Geen herinvesteringsreserve voor herwaarderingswinst

De rechtbank oordeelt dat de inspecteur terecht de vorming van een herinvesteringsreserve heeft geweigerd voor de herwaarderingswinst die belanghebbende behaalde bij de verkoop van de aandelen. 

Fiscale eenheid X richtte in 2007 Y BV op. Daarbij bracht X een onroerende zaak in Y in voor een bedrag van € 3 mln. Deze onroerende zaak werd verhuurd aan exploitatiemaatschappij Z BV. Medio 2010 nam Z de aandelen in Y over van X. Dat leverde X op grond van art. 15ai Wet Vpb een herwaarderingswinst op van ruim € 2.5 mln. X heeft dit bedrag gedoteerd aan een herinvesteringsreserve (HIR). Bij de aanslagregeling heeft de inspecteur de dotatie aan de HIR niet geaccepteerd. X stelt dat dit wel mogelijk is op grond van het arrest van de Hoge Raad van 25 maart 1998, ECLI:NL:HR:1998:AA2520.

In geschil is het antwoord op de vraag of de herwaarderingswinst kan worden gedoteerd aan de HIR.

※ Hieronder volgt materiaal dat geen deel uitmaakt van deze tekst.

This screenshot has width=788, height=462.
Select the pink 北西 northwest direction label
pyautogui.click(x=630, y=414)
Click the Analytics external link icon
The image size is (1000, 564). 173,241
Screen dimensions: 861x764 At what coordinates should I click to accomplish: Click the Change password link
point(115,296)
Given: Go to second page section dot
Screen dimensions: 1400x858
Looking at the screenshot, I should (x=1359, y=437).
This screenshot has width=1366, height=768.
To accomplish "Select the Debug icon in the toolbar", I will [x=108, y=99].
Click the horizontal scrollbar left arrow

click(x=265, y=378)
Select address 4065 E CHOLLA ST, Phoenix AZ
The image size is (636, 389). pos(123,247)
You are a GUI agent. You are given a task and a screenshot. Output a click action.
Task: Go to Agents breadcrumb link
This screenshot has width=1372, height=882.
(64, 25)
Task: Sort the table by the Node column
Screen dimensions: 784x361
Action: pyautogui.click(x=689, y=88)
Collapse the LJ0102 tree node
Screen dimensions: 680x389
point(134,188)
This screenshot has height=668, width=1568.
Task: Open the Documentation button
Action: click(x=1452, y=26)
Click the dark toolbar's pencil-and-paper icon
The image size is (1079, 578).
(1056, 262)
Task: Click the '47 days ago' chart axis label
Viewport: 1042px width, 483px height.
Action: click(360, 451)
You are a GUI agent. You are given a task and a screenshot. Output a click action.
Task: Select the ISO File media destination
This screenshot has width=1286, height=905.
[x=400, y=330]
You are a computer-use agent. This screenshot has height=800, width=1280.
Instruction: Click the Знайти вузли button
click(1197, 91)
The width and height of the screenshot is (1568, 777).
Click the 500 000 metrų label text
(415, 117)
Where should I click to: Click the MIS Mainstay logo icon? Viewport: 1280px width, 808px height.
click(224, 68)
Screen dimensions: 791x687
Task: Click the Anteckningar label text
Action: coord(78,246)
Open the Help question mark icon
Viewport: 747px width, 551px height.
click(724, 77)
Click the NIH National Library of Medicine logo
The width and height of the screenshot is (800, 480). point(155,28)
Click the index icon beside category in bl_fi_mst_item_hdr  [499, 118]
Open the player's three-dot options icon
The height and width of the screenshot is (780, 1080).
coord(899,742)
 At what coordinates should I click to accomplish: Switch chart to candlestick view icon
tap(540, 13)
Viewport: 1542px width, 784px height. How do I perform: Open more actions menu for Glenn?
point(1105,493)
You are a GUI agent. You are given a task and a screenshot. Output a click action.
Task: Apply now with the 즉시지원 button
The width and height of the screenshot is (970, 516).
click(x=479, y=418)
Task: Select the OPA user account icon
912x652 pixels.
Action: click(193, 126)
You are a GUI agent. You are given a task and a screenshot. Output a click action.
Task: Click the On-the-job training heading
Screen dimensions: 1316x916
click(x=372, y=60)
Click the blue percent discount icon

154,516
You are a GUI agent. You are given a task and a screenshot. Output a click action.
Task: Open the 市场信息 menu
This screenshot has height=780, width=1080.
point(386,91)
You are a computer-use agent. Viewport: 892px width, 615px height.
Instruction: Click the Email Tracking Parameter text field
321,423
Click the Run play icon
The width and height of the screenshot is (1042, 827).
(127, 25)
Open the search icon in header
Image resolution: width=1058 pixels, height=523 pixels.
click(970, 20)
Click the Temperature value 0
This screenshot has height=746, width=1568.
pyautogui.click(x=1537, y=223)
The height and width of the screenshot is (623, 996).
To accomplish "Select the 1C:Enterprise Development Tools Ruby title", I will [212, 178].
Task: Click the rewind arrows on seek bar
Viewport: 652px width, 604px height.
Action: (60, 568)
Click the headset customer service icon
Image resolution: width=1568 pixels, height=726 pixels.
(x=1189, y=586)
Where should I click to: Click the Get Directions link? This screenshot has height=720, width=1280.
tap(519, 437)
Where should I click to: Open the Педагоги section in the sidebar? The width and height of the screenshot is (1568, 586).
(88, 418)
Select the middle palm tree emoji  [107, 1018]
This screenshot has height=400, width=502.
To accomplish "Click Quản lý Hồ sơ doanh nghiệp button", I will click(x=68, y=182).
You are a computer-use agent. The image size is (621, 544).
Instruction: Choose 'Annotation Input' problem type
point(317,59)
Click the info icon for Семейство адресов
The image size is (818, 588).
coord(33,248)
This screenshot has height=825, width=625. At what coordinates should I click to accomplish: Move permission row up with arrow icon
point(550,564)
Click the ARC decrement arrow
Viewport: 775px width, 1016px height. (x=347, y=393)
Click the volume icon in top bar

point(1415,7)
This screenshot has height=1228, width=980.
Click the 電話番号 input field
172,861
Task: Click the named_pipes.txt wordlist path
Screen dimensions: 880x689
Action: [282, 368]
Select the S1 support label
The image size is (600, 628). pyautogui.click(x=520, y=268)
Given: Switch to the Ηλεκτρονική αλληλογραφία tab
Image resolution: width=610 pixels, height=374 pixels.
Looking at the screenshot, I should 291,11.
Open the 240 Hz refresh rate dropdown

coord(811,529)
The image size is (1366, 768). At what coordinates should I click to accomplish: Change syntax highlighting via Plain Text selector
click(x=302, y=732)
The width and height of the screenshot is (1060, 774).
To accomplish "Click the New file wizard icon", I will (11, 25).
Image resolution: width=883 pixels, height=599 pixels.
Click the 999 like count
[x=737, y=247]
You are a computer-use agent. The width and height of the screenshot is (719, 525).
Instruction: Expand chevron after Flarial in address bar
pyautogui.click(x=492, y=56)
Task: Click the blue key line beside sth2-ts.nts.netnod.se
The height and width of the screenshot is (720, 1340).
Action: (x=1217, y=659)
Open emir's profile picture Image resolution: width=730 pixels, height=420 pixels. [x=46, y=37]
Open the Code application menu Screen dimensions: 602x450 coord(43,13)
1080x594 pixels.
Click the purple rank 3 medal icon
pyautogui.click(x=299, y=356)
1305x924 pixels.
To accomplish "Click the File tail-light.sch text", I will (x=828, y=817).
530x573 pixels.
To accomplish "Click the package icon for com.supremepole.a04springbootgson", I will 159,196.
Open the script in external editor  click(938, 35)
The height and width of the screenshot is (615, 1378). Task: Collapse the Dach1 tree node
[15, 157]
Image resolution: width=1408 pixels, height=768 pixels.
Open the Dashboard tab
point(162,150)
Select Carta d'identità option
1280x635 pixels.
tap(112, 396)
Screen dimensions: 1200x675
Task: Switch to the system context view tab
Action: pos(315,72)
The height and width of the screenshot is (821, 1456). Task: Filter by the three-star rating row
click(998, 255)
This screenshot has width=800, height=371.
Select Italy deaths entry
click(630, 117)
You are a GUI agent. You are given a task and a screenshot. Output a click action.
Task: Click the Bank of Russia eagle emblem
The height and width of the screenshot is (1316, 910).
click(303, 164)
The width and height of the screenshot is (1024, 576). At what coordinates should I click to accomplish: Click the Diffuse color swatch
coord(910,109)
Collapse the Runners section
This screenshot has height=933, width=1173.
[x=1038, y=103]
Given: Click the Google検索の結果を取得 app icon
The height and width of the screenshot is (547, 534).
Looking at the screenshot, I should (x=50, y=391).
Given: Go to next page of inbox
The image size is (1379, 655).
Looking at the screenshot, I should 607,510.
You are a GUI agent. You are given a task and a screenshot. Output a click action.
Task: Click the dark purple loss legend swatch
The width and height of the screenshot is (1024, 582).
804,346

De rechtbank wijst op de parlementaire geschiedenis waaruit volgt dat de wetgever bewust ervan heeft afgezien om dotatie aan de HIR mogelijk te maken voor herwaarderingswinst die is ontstaan op grond van art. 15ai Wet Vpb. De rechtbank moet uitgaan van die keuze en stelt vast dat op grond van de tekst van de wet geen mogelijkheid bestaat om de herwaarderingswinst aan een HIR te doteren. Art. 3.54 Wet IB spreekt niet alleen over vervreemding van een bedrijfsmiddel, maar eist ook dat sprake is van een opbrengst die de boekwaarde van het bedrijfsmiddel overtreft. Er moet dus ook een boekwinst zijn. Bij herwaarderingswinst op grond van art. 15ai Wet Vpb is er geen boekwinst. Het beroep van X op het arrest van de Hoge Raad van 25 maart 1998 faalt. Het betreft een andere situatie.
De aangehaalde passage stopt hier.